For the divisibility of Fibonacci numbers by powers of a prime, $p \geqslant 3, n \geqslant 2$ and $k \geqslant 0$

$p^n \mid F_{a(p)kp^{n-1}}.$

In particular

$p^2 \mid F_{a(p)p}.$

== Wall–Sun–Sun primes ==

A prime p ≠ 2, 5 is called a Fibonacci–Wieferich prime or a Wall–Sun–Sun prime if $p^2 \mid F_q,$ where

$q = p - \left(\frac{{p}}{{5}}\right)$

and $\left(\tfrac{{p}}{{5}}\right)$ is the Legendre symbol:

$$\left(\frac{p}{5}\right) = \begin{cases} 1 & p \equiv \pm 1 \bmod 5\\ -1 & p \equiv \pm 2 \bmod 5 \end{cases}$$

It is known that for p ≠ 2, 5, a(p) is a divisor of:

$$p-\left(\frac{{p}}{{5}}\right) = \begin{cases} p-1 & p \equiv \pm 1 \bmod 5\\ p+1 & p \equiv \pm 2 \bmod 5 \end{cases}$$

For every prime p that is not a Wall–Sun–Sun prime, $a(p^2) = p a(p)$ as illustrated in the table below:

p: 2; 3; 5; 7; 11; 13; 17; 19; 23; 29; 31; 37; 41; 43; 47; 53; 59; 61
a(p): 3; 4; 5; 8; 10; 7; 9; 18; 24; 14; 30; 19; 20; 44; 16; 27; 58; 15
a(p^{2}): 6; 12; 25; 56; 110; 91; 153; 342; 552; 406; 930; 703; 820; 1892; 752; 1431; 3422; 915

The existence of Wall–Sun–Sun primes is conjectural.

==Fibonacci primitive part==
Because $F_a | F_{ab}$, we can divide any Fibonacci number $F_n$ by the least common multiple of all $F_d$ where $d | n$. The result is called the primitive part of $F_n$. The primitive parts of the Fibonacci numbers are
1, 1, 2, 3, 5, 4, 13, 7, 17, 11, 89, 6, 233, 29, 61, 47, 1597, 19, 4181, 41, 421, 199, 28657, 46, 15005, 521, 5777, 281, 514229, 31, 1346269, 2207, 19801, 3571, 141961, 321, 24157817, 9349, 135721, 2161, 165580141, 211, 433494437, 13201, 109441, ...

Any primes that divide $F_n$ and not any of the $F_d$s are called primitive prime factors of $F_n$. The product of the primitive prime factors of the Fibonacci numbers are
1, 1, 2, 3, 5, 1, 13, 7, 17, 11, 89, 1, 233, 29, 61, 47, 1597, 19, 4181, 41, 421, 199, 28657, 23, 3001, 521, 5777, 281, 514229, 31, 1346269, 2207, 19801, 3571, 141961, 107, 24157817, 9349, 135721, 2161, 165580141, 211, 433494437, 13201, 109441, 64079, 2971215073, 1103, 598364773, 15251, ...

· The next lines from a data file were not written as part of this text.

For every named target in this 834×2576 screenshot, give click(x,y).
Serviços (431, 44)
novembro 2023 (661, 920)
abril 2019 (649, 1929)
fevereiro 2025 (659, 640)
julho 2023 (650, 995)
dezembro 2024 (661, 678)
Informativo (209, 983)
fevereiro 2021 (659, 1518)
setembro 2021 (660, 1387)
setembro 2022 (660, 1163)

The first case of more than one primitive prime factor is 4181 = 37 × 113 for $F_{19}$.

The primitive part has a non-primitive prime factor in some cases. The ratio between the two above sequences is
1, 1, 1, 1, 1, 4, 1, 1, 1, 1, 1, 3, 1, 1, 1, 1, 1, 1, 1, 1, 1, 1, 1, 2, 5, 1, 1, 1, 1, 1, 1, 1, 1, 1, 1, 3, 1, 1, 1, 1, 1, 1, 1, 1, 1, 1, 1, 2, 1, 1, 1, 1, 1, 1, 1, 7, 1, 1, 1, 1, 1, 1, 1, 1, 1, 1, 1, 1, 1, 1, 1, 1, 1, 1, 1, 1, 1, 1, 1, 1, 1, 1, 1, 1, 1, 1, 1, 1, 1, 1, 13, 1, 1, ....

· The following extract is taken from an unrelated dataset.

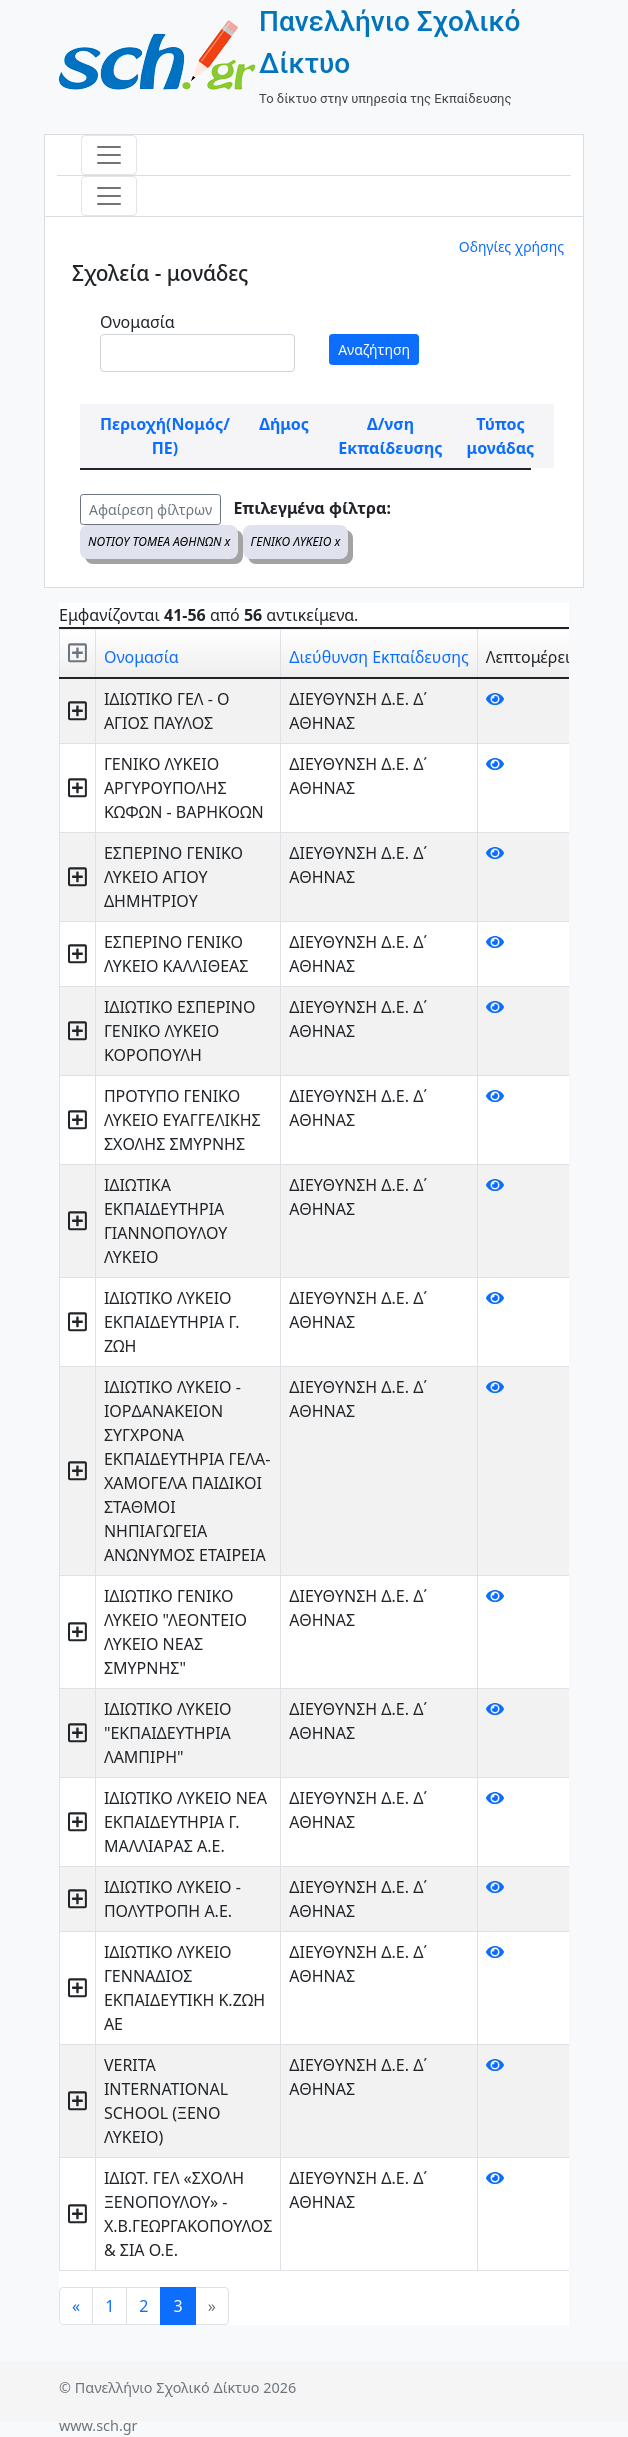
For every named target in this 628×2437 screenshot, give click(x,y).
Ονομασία (137, 322)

The natural numbers n for which $F_n$ has exactly one primitive prime factor are
3, 4, 5, 7, 8, 9, 10, 11, 13, 14, 15, 16, 17, 18, 20, 21, 22, 23, 24, 25, 26, 28, 29, 30, 32, 33, 34, 35, 36, 38, 39, 40, 42, 43, 45, 47, 48, 51, 52, 54, 56, 60, 62, 63, 65, 66, 72, 74, 75, 76, 82, 83, 93, 94, 98, 105, 106, 108, 111, 112, 119, 121, 122, 123, 124, 125, 131, 132, 135, 136, 137, 140, 142, 144, 145, ...

For a prime p, p is in this sequence if and only if $F_p$ is a Fibonacci prime, and 2p is in this sequence if and only if $L_p$ is a Lucas prime (where $L_p$ is the $p$th Lucas number). Moreover, 2^{n} is in this sequence if and only if $L_{2^{n-1}}$ is a Lucas prime.

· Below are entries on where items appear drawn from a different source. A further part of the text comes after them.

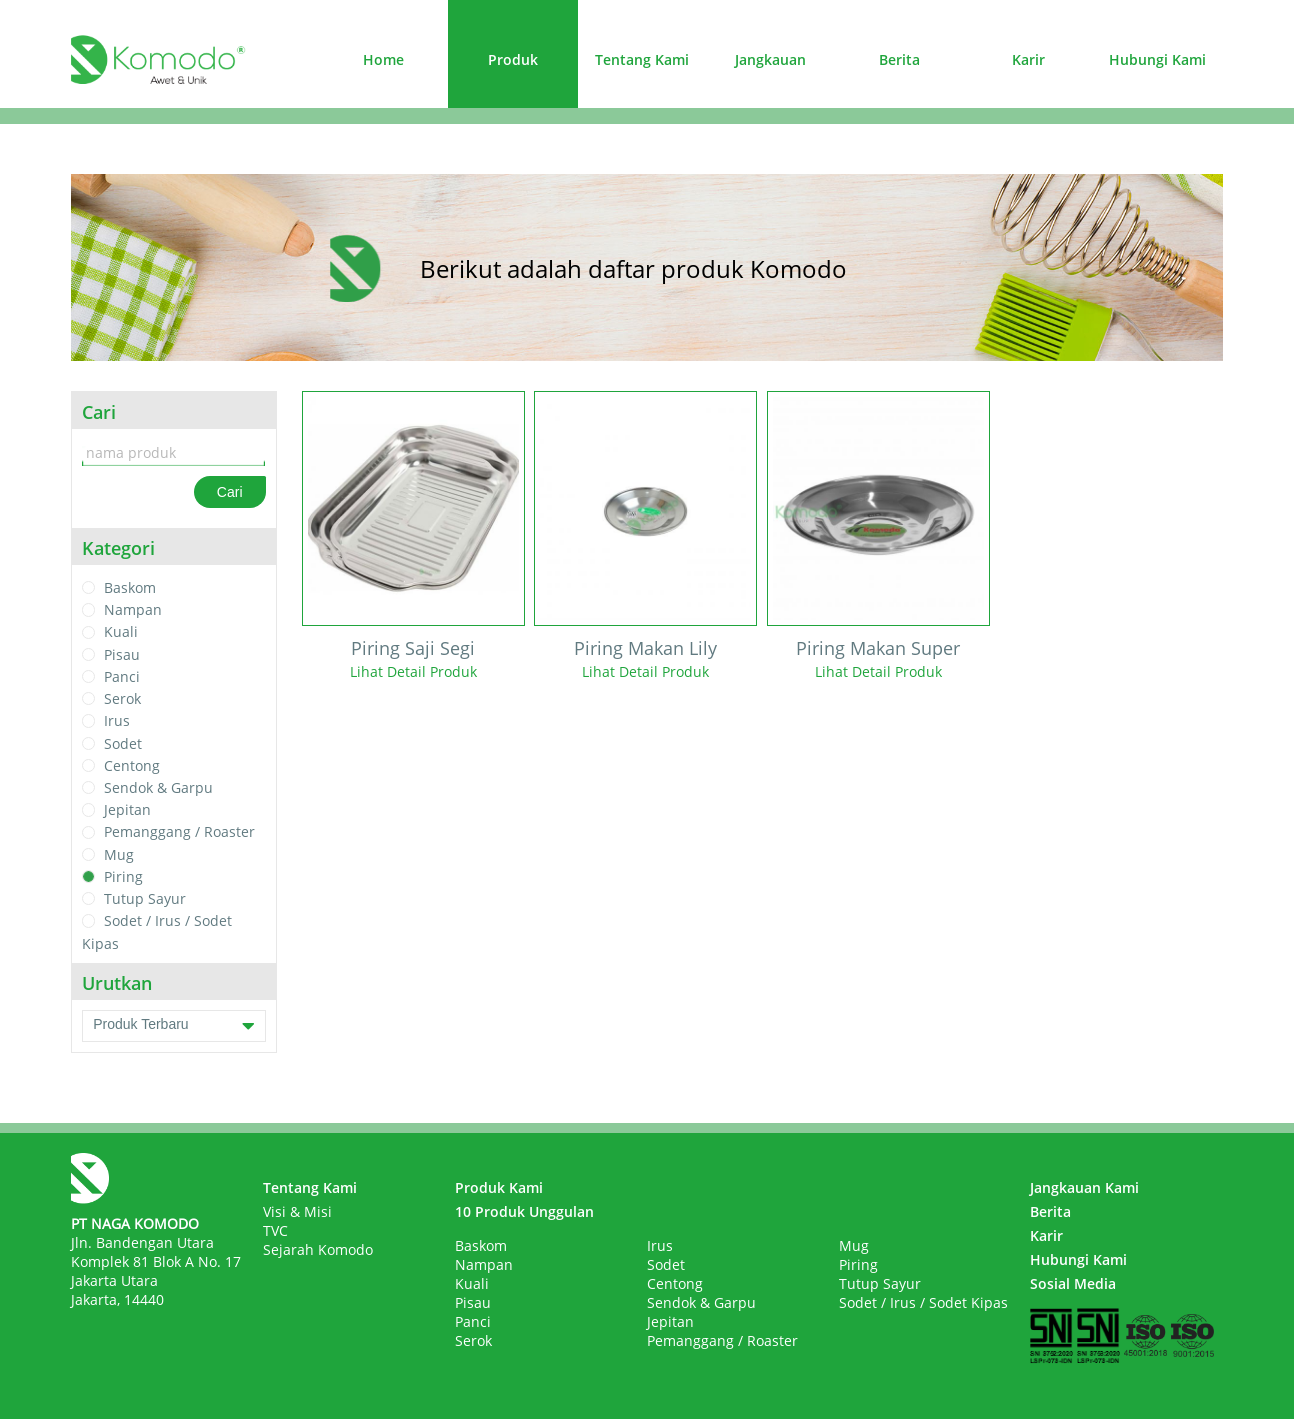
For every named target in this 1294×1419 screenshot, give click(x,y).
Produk (513, 59)
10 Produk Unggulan (524, 1211)
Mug (119, 854)
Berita (899, 59)
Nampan (133, 609)
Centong (132, 765)
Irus (117, 721)
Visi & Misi (297, 1211)
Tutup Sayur (145, 898)
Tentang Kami (642, 59)
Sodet (123, 743)
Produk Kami (499, 1187)
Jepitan (127, 809)
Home (383, 59)
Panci (122, 676)
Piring (123, 876)
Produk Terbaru (173, 1026)
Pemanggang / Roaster (179, 832)
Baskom (130, 587)
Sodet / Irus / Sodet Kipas (923, 1302)
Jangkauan (770, 59)
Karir (1028, 59)
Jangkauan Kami (1084, 1187)
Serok (122, 698)
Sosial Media (1073, 1283)
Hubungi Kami (1157, 59)
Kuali (121, 632)
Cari (230, 492)
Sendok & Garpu (158, 787)
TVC (275, 1230)
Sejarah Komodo (318, 1249)
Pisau (122, 654)
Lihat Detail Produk (413, 671)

The number of primitive prime factors of $F_n$ are
0, 0, 1, 1, 1, 0, 1, 1, 1, 1, 1, 0, 1, 1, 1, 1, 1, 1, 2, 1, 1, 1, 1, 1, 1, 1, 2, 1, 1, 1, 2, 1, 1, 1, 1, 1, 3, 1, 1, 1, 2, 1, 1, 2, 1, 2, 1, 1, 2, 2, 1, 1, 2, 1, 2, 1, 2, 2, 2, 1, 2, 1, 1, 2, 1, 1, 3, 2, 3, 2, 2, 1, 2, 1, 1, 1, 2, 2, 2, 2, 3, 1, 1, 2, 2, 2, 2, 3, 2, 2, 2, 2, 1, 1, 3, 2, 4, 1, 2, 2, 2, 2, 3, 2, 1, 1, 2, 1, 2, 2, 1, 1, 2, 2, 2, 2, 2, 3, 1, 2, 1, 1, 1, 1, 1, 2, 2, 2, ...

The least primitive prime factors of $F_n$ are
1, 1, 2, 3, 5, 1, 13, 7, 17, 11, 89, 1, 233, 29, 61, 47, 1597, 19, 37, 41, 421, 199, 28657, 23, 3001, 521, 53, 281, 514229, 31, 557, 2207, 19801, 3571, 141961, 107, 73, 9349, 135721, 2161, 2789, 211, 433494437, 43, 109441, 139, 2971215073, 1103, 97, 101, ...

It is conjectured that all the prime factors of $F_n$ are primitive when $n$ is a prime number.

==Fibonacci numbers in prime-like sequences==
Although it is not known whether there are infinitely many Fibonacci numbers which are prime, Melfi proved that there are infinitely many which are practical numbers, a sequence which resembles the primes in some respects.